The Orioles are intrigued by free agent starter Tim Hudson and have discussed him internally, reports Roch Kubatko of MASNsports.com. The 38-year-old righty fits the Orioles' profile, and the O's have Braves connections in recent hires Dave Wallace and Dom Chiti.
The Orioles will keep close tabs on Hudson, reports Kubatko, as he recovers from this summer's season-ending ankle surgery. Hudson, profiled by MLBTR's Steve Adams here, has already drawn interest from the Rockies, Giants, Red Sox, Athletics, Rangers, Indians, and Royals among others, plus the Braves would like to re-sign him. Yahoo's Jeff Passan has suggested a two-year, $24MM deal for Hudson, who will benefit from the smaller requirement to sign him compared to the market's younger starters, plus the lack of a qualifying offer.
The Orioles are not likely to pursue Scott Kazmir, notes Kubatko. The O's have four starters penciled in for 2014: Chris Tillman, Miguel Gonzalez, Wei-Yin Chen, and Bud Norris. Scott Feldman and Jason Hammel are now free agents after contributing to the Orioles' rotation in 2013.
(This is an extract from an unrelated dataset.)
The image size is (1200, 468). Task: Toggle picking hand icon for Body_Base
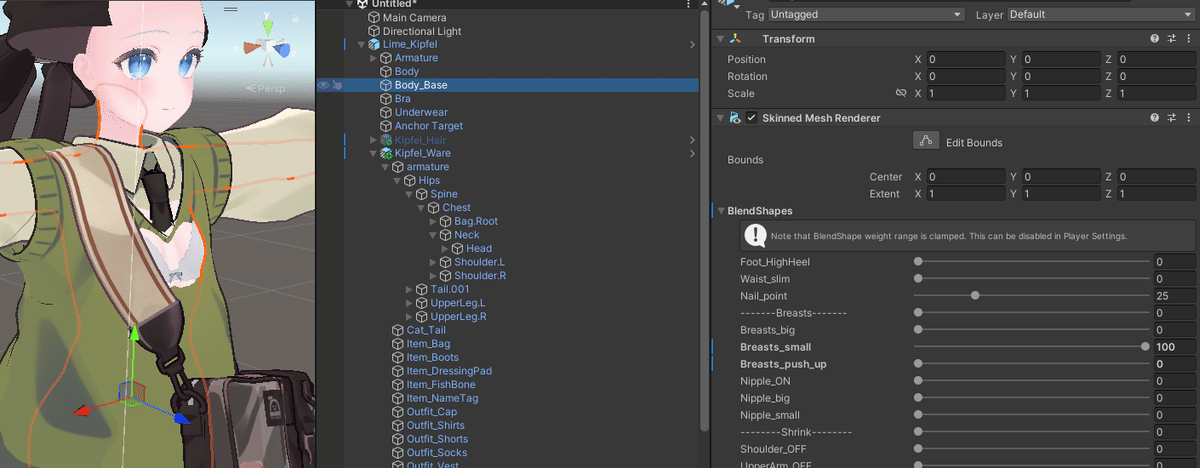337,85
The Indians' best free agent pitchers — Ubaldo Jimenez, Scott Kazmir, Joe Smith, and Matt Albers — are all expected to be lured away by better offers to throw elsewhere in spite of the club's interest in retaining them, reports Paul Hoynes of the Cleveland Plain Dealer. Here is Hoynes' take on that group of arms, and other news out of Cleveland:
- Jimenez is expected, unsurprisingly, to reject the Indians' $14.1MM qualifying offer. MLBTR's Steve Adams predicted that Jimenez would be able to find three years and $39MM on the open market, and could possibly even score an Edwin Jackson-like four-and-$50MM+ deal.
- Kazmir and Smith are both seeking more years than the Indians want to give. Cleveland wants to do a one-year deal with the former and would go to two for the latter, but they are seeking at least one additional guaranteed season.
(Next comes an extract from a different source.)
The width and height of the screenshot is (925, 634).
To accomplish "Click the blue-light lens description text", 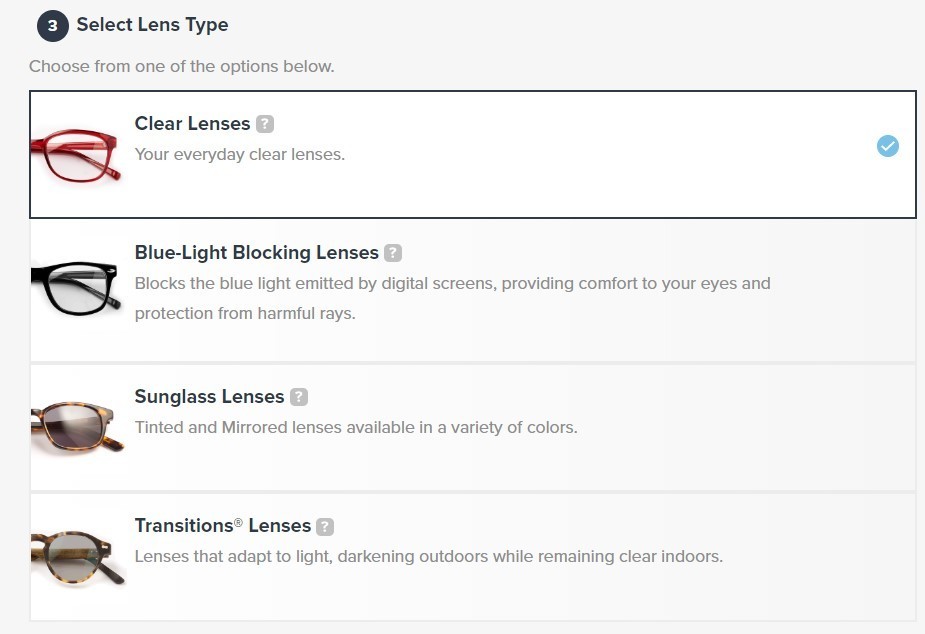I will (x=452, y=298).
- GM Chris Antonetti feels the club is protected if these pitchers find greener pastures, however, noting that the organization has "seven quality major league alternatives in the starting rotation with Justin Masterson, Danny Salazar, Corey Kluber, Zach McAllister, Carlos Carrasco, Josh Tomlin and Trevor Bauer." Nevertheless, a veteran starter and pen pieces are definitely on Antonetti's wish list, says Hoynes. The club has already made contact with Tim Hudson, and Hoynes lists a series of other possible targets.
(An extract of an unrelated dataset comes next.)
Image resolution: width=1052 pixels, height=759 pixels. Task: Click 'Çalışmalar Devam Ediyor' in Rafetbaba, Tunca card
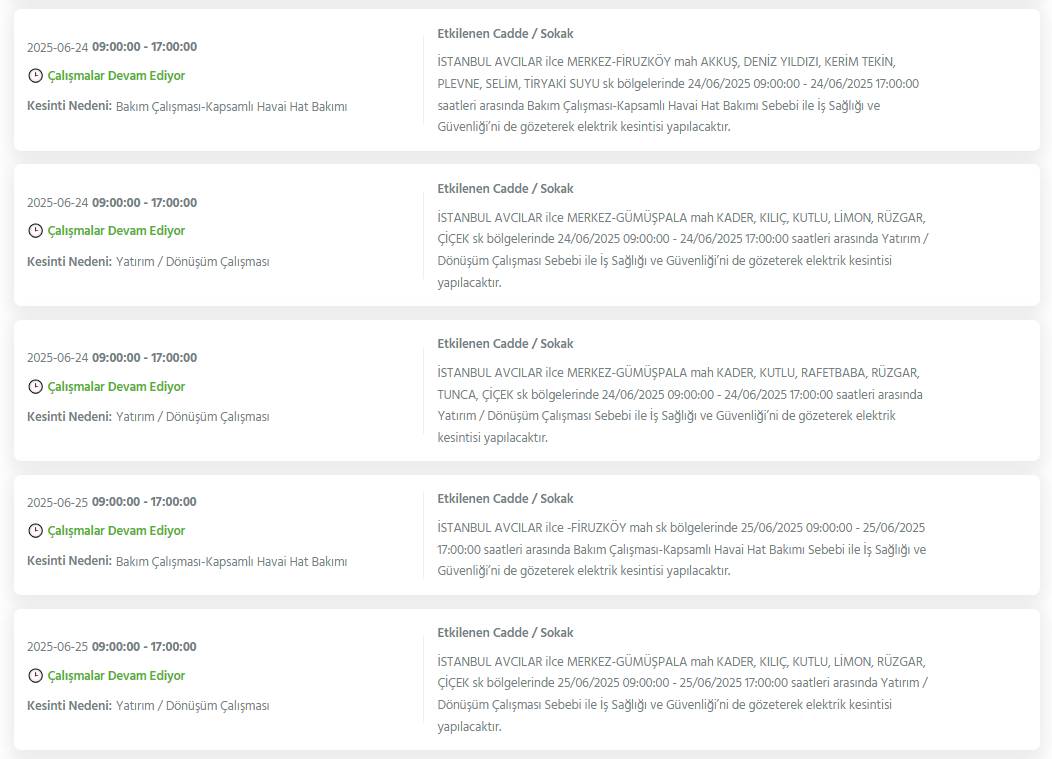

- As for the relief corps, Hoynes says to expect an internal candidate — most likely, Cody Allen or Bryan Shaw — to be tapped as the closer. As MLBTR's Charlie Wilmoth has explained, Allen looks to profile as a worthy replacement for outgoing ninth inning man Chris Perez. Antonetti said that the team has "some talented pitchers in the back end of the bullpen." An opportunistic move on one of the closer types that are available in free agency is certainly possible, but seems not to rank atop the club's priorities.
- Indeed, a pricey spend on a closer may not make sense for a club that — according to Hoynes — projects to maintain a payroll in the $80MM range. With about $70MM already wrapped up after consider the team's arb-eligibles, Antonetti doesn't have a ton of room to work with. Though last year's free agent binge was made possible by ownership's TV network sale, Hoynes adds, the anticipated $25MM national broadcasting cash infusion will be enjoyed by every other club as well. It is worth noting, also, that the annual salaries of both of last year's big free agent signees — Nick Swisher and Michael Bourn — take big jumps this year ($4MM and $6.5MM, respectively), which accounts for a substantial part of the increased payroll pressure.
- Finally, look for the Indians to open discussions with Justin Masterson about an extension, says Hoynes. As he notes in the piece, MLBTR's Tim Dierkes recently opined that it would probably take a five year pact somewhere between the $65MM given John Danks and Jered Weaver's $85MM.